Esri / spatial-framework-for-hadoop

The Spatial Framework for Hadoop allows developers and data scientists to use the Hadoop data processing system for spatial data analysis.
Apache License 2.0
367 stars 159 forks source link

Insert, Update and delete for geospatial data in hive #107

Open SrinivasRIL opened 8 years ago

SrinivasRIL commented 8 years ago

Hi, I wanted to update and delete some records in a table in hive that contains shape attributes and i was reading this article http://unmeshasreeveni.blogspot.in/2014/11/updatedeleteinsert-in-hive-0140.html.

So basically I need to create a hive table with ACID support , but however we are not using ORC file format, instead we are using unenclosed json format.

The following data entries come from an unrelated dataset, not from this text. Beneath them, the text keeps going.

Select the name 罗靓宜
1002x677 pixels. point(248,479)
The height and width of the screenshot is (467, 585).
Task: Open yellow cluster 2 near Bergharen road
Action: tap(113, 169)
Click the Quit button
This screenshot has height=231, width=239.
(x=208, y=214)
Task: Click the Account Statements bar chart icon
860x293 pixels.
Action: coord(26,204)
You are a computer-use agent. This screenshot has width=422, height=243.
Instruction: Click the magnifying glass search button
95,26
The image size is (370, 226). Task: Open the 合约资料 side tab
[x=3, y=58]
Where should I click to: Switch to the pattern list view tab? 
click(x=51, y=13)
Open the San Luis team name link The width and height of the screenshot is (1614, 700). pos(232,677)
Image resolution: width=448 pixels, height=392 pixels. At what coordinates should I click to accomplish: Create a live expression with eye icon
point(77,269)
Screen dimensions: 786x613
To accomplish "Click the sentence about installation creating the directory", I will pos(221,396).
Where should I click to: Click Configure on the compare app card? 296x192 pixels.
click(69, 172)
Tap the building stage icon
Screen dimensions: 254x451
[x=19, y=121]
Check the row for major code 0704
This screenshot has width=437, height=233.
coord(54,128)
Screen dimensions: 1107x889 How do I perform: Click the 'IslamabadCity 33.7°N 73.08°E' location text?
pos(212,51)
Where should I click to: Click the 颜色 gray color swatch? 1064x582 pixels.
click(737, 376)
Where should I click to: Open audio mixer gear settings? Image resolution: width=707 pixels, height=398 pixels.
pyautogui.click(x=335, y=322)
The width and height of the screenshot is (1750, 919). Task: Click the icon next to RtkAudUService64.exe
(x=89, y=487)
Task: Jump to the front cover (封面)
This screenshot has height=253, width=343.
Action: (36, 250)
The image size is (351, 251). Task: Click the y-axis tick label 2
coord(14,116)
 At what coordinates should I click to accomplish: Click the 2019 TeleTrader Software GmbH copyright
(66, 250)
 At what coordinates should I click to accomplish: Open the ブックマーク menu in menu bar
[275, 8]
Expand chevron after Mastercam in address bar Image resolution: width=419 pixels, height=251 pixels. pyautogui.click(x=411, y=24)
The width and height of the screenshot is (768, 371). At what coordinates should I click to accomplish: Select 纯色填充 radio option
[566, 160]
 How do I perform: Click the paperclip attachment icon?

SO does that mean that we cant update or delete any records with the uneclosed json format??. Or if there is, can you suggest a way to go about it.

Thanks

randallwhitman commented 8 years ago

Have you tried it out, and what was the result?

SrinivasRIL commented 8 years ago

I have set all those properties as described in the article and created a bucketed table but the usual way as an unenclosed json format and loaded the data. Obviously after updating I dint get the expected results because i dint store it as an orc file

update bucketenode set businessranking ='2' where state = 'Goa'

I got the following error

Attempt to do update or delete using transaction manager that does not support these operations.

I set the following properties

hive>set hive.support.concurrency =true;
 hive> set hive.enforce.bucketing = true;
hive> set hive.exec.dynamic.partition.mode = nonstrict ;
hive> set hive.txn.manager =org.apache.hadoop.hive.ql.lockmgr.DbTxnManager;
hive> set  hive.compactor.initiator.on = true;
hive> set hive.compactor.worker.threads = 1;

I am not sure how to store it as an orc file when we have to specify STORED AS INPUTFORMAT 'com.esri.json.hadoop.UnenclosedJsonInputFormat' while we create a table with a json file appended to it.

If you can provide any insights on this problem, it would be great as we need to start updating records in the near future

randallwhitman commented 8 years ago

I am not sure how to store it as an orc file when we have to specify STORED AS INPUTFORMAT 'com.esri.json.hadoop.UnenclosedJsonInputFormat' while we create a table with a json file appended to it.

JSON and ORC are completely different formats. You can choose to work with data in its original format, or convert one format to another.

randallwhitman commented 7 years ago

This is Open-Source and accepts contributions.